It happened! Remember I mentioned on my last post that I woke up at a normal time, passing over the 4 am and 5 am visits by the Black Hole? Well..... this morning I not only by-passed those wake-up times, waking to my alarm, but I also actually felt rested! This is the first time in months that this has happened. I always wake up feeling just as tired as when I went to bed. AND I didn't feel as depressed as usual. I didn't just jump out of bed, by any means, but I did feel like it would be worth it to get up. Praise the Lord! And thank the Lord for Dr. Nedley's depression recovery program. Also, my sweet Mark gave me a lullaby treatment of relaxing massage and then reading to me from the Bible until I fell asleep. This is a wonderful breakthrough after years of dreading to go to bed, knowing that I'd only have to wake up again.

The more I learn about how to reprogram the frontal lobe of the brain and reverse depression/anxiety, the more I'm learning about myself. By the way, I really DON'T like talking about myself. In fact, that's one thing that I believe has prevented my own healing earlier is that I don't want to concentrate on myself. But when I committed to going through this program, I promised myself to concentrate on ME so that I can be well. And then I will be able to do what I really want to do..... concentrate on others. And do it with a sound mind and healthy emotions. I've wasted entirely too much life trying to deal with life using a defective brain. What a waste! Anyway, something I'm noticing is that I'm not freaking out inside when I speak up about something important to me. Usually, I end up fearing that I've offended or hurt someone by my words, and then go back and try to "fix" it. Invariably, the person assures me that they weren't even aware of what I was worried about. It was just part of my distorted thinking pattern in that way. But now, I am feeling that hold being released and my confidence is being restored.

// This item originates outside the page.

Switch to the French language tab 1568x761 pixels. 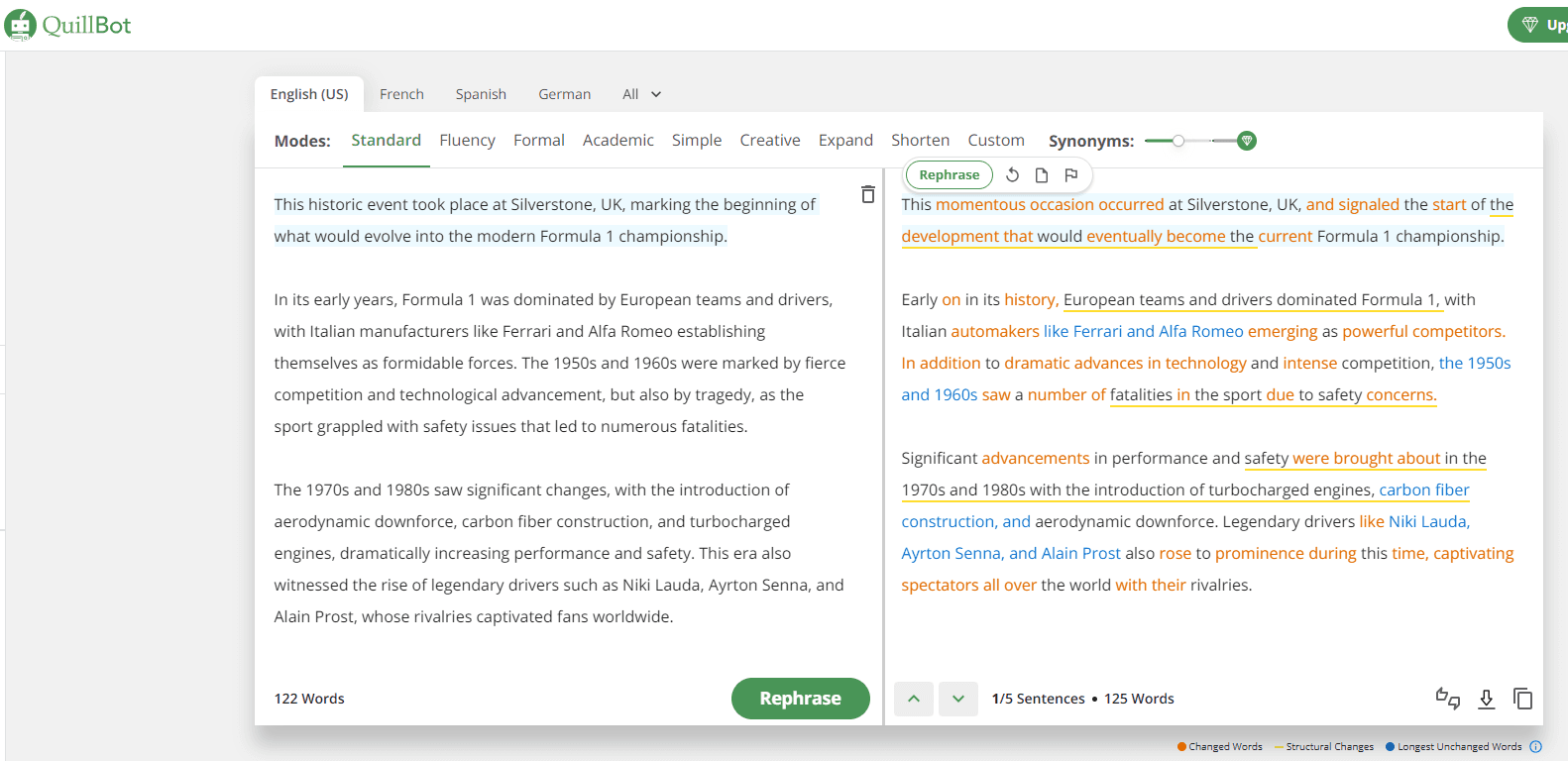tap(401, 94)
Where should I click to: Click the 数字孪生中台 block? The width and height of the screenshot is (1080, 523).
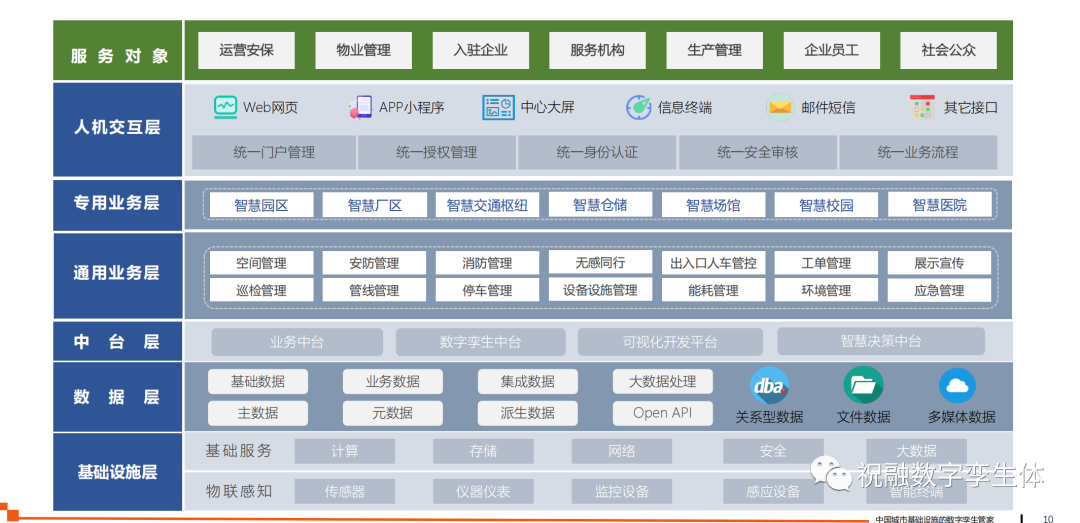click(480, 342)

Okay, so now I'm feeling that I need to quit talking about myself... So, I'll talk about God instead. PRAISE. That's something that has really been helping. Praise is not the same thing as "positive thinking". Positive thinking is not that helpful in my experience. It seems rather hollow in its effect because it so often seems to be simply the chanting of something that you wish to be true, but you know isn't. But praise is something different. Praise is stating something positive that is actually true. And the more I do it, the more I want to. For example, it's a hot day today. I could say, "I'm sick of this heat!" (negative comment) Or I could say, "I love this heat!" (positive thinking comment, which isn't true). OR I could say, "It's really hot today, but not long ago I was sitting in a cold classroom wishing for summer. So I'm grateful for this warm day of no coat or mittens." Do you see the difference? Anyway, that's one of the things I'm practicing. It may sound pretty elementary, but just try it and see how much better you feel. And it's also rather liberating to take hold and reprogram your thought processes. Power!